Here’s a great excerpt from the book:
“Perhaps you’re stuck in bed recovering. Well, now you have time to write. Perhaps your emotions are overwhelming and painful, turn it into material. You lost your job or a relationship? That’s awful, but now you can travel unencumbered. You’re having a problem? Now you know exactly what to approach that mentor about. Seize this moment to deploy the plan that has long sat dormant in your head. Every chemical reaction requires a catalyst. Let this be yours. Ordinary people shy away from negative situations, just as they do with failure. They do their best to avoid trouble. What great people do is the opposite. They are their best in these situations. They turn personal tragedy or misfortune-really anything, everything-to their advantage. But this crisis in front of you? You’re wasting it feeling sorry for yourself, feeling tired or disappointed. You forget: Life speeds on the bold and favors the brave. We sit here and complain that we’re not being given opportunities or chances. But we are. At certain moments in our brief existences we are faced with great trials. Often those trials are frustrating, unfortunate, or unfair. They seem to come exactly when we think we need them the least. The question is: Do we accept this as an exclusively negative event, or can we get past whatever negativity or adversity it represents and mount an offensive? Or more precisely, can we see that this “problem” presents an opportunity for a solution that we have long been waiting for?”
– The Obstacle Is The Way
Aside from distancing yourself from a victimized mentality, the author also points out to us that it’s also important to have your emotions in check during times of difficulty. A good example is John Glenn, the first American astronaut to orbit the Earth. “John Glenn… spent nearly a day in space still keeping his heart rate under a hundred beats per minute. That’s a man not simply sitting at the controls but in control of his emotions. Life is really no different. Obstacles make us emotional, but the only way we’ll survive or overcome them is by keeping those emotions in check-if we can keep steady no matter what happens, no matter how much external events may fluctuate.”
The Greeks had a word for this: “apatheia”. It’s the kind of calm equanimity that comes with the absence of irrational or extreme emotions. Not the loss of feeling altogether, just the loss of the harmful, unhelpful kind. Don’t let the negativity in, don’t let those emotions even get started. Having your emotions in check is vital because:
1) If an emotion can’t change the condition or the situation you’re dealing with, it is likely an unhelpful emotion. Or, quite possibly, a destructive one.

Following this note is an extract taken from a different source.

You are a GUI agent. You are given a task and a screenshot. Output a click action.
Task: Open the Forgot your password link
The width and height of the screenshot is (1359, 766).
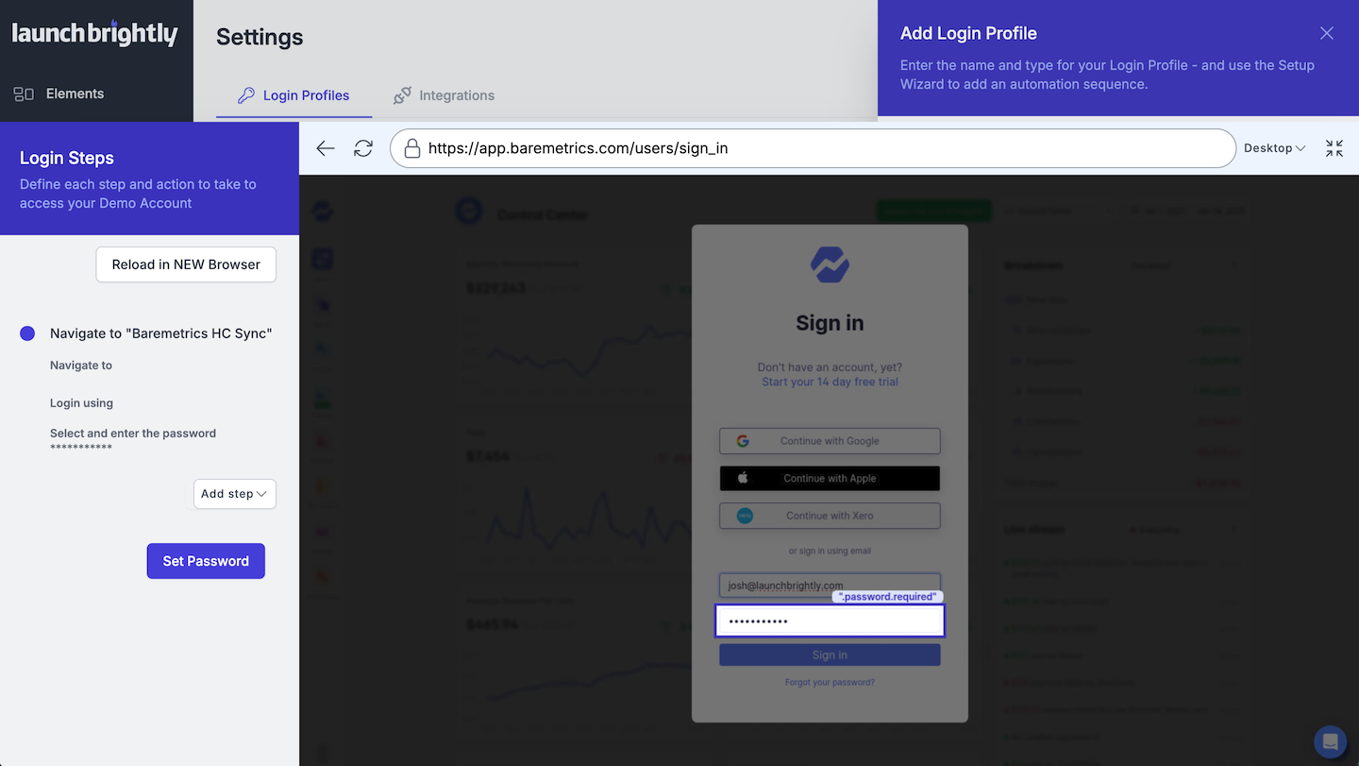(x=830, y=681)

2) Emotion can lead to either helpful or devastating outcomes because emotions are the fuel that drives us to take specific actions.
See things for what they are. Do what you can immediately. Have your emotions in check. If you are able to understand and practice the above three principles, what blocked your path previously will now become a path itself.

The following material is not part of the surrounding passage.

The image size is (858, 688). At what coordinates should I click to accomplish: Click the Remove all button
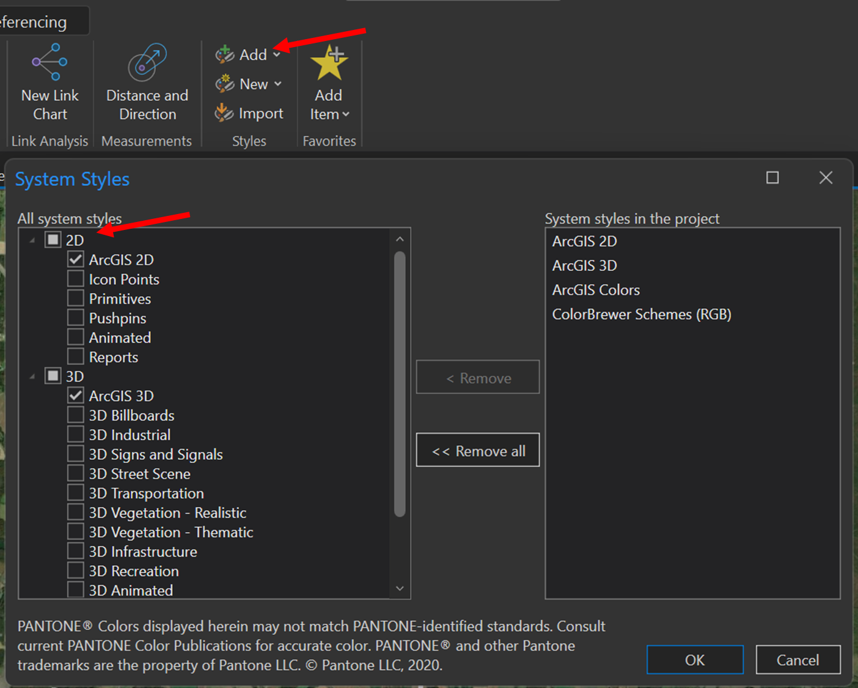pyautogui.click(x=478, y=450)
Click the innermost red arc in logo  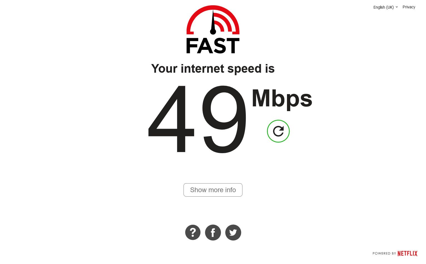coord(220,26)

Always remember that there is no end to obstacles. As long as you have goals that are worth attaining, new obstacles will always surface in front of you. But this is what makes life really interesting. With each trials turned into triumph, you will develop strength, wisdom and perspective. Soon, you will be left with the best version of yourself and all the great feats you’ve accomplished in life.
Visit http://www.transformingadjustments.com for more life inspiring content on chiropractic, health and personal success. Free eBook available on my website.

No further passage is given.